* begin *

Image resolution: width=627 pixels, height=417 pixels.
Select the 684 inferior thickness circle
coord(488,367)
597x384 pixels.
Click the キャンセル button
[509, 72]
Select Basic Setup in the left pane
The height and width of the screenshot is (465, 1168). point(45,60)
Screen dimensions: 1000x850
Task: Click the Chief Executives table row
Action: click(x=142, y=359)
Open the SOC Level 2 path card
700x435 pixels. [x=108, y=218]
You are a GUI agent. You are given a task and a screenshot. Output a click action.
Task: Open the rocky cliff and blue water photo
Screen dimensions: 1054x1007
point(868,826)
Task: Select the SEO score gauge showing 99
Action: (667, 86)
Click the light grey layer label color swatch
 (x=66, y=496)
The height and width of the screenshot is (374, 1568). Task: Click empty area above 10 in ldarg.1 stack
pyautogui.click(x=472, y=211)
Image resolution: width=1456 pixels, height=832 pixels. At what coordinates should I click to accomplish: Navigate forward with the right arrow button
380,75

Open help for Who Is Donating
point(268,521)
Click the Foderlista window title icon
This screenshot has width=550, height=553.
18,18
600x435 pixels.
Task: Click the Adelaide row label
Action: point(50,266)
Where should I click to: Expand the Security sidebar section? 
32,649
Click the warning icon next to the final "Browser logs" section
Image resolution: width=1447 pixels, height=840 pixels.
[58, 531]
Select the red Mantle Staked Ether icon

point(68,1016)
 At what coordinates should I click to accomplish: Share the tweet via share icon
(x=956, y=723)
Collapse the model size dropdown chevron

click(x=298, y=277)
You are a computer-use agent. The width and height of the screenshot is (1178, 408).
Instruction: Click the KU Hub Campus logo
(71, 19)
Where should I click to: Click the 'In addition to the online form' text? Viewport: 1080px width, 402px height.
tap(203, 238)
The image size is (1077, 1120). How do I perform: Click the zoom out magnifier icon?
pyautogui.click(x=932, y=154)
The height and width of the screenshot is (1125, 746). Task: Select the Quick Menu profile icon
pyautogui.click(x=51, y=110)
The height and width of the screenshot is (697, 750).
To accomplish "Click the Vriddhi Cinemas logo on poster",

* end *

Brief
Arrange the data above as a numbered list, from the line containing "597x384 pixels." through the line containing "pyautogui.click(x=932, y=154)", both ends included, with blank lines left out.

Exercise answer
1. 597x384 pixels.
2. Click the キャンセル button
3. [509, 72]
4. Select Basic Setup in the left pane
5. The height and width of the screenshot is (465, 1168). point(45,60)
6. Screen dimensions: 1000x850
7. Task: Click the Chief Executives table row
8. Action: click(x=142, y=359)
9. Open the SOC Level 2 path card
10. 700x435 pixels. [x=108, y=218]
11. You are a GUI agent. You are given a task and a screenshot. Output a click action.
12. Task: Open the rocky cliff and blue water photo
13. Screen dimensions: 1054x1007
14. point(868,826)
15. Task: Select the SEO score gauge showing 99
16. Action: (667, 86)
17. Click the light grey layer label color swatch
18.  (x=66, y=496)
19. The height and width of the screenshot is (374, 1568). Task: Click empty area above 10 in ldarg.1 stack
20. pyautogui.click(x=472, y=211)
21. Image resolution: width=1456 pixels, height=832 pixels. At what coordinates should I click to accomplish: Navigate forward with the right arrow button
22. 380,75
23. Open help for Who Is Donating
24. point(268,521)
25. Click the Foderlista window title icon
26. This screenshot has width=550, height=553.
27. 18,18
28. 600x435 pixels.
29. Task: Click the Adelaide row label
30. Action: point(50,266)
31. Where should I click to: Expand the Security sidebar section? 
32. 32,649
33. Click the warning icon next to the final "Browser logs" section
34. Image resolution: width=1447 pixels, height=840 pixels.
35. [58, 531]
36. Select the red Mantle Staked Ether icon
37. point(68,1016)
38.  At what coordinates should I click to accomplish: Share the tweet via share icon
39. (x=956, y=723)
40. Collapse the model size dropdown chevron
41. click(x=298, y=277)
42. You are a computer-use agent. The width and height of the screenshot is (1178, 408).
43. Instruction: Click the KU Hub Campus logo
44. (71, 19)
45. Where should I click to: Click the 'In addition to the online form' text? Viewport: 1080px width, 402px height.
46. tap(203, 238)
47. The image size is (1077, 1120). How do I perform: Click the zoom out magnifier icon?
48. pyautogui.click(x=932, y=154)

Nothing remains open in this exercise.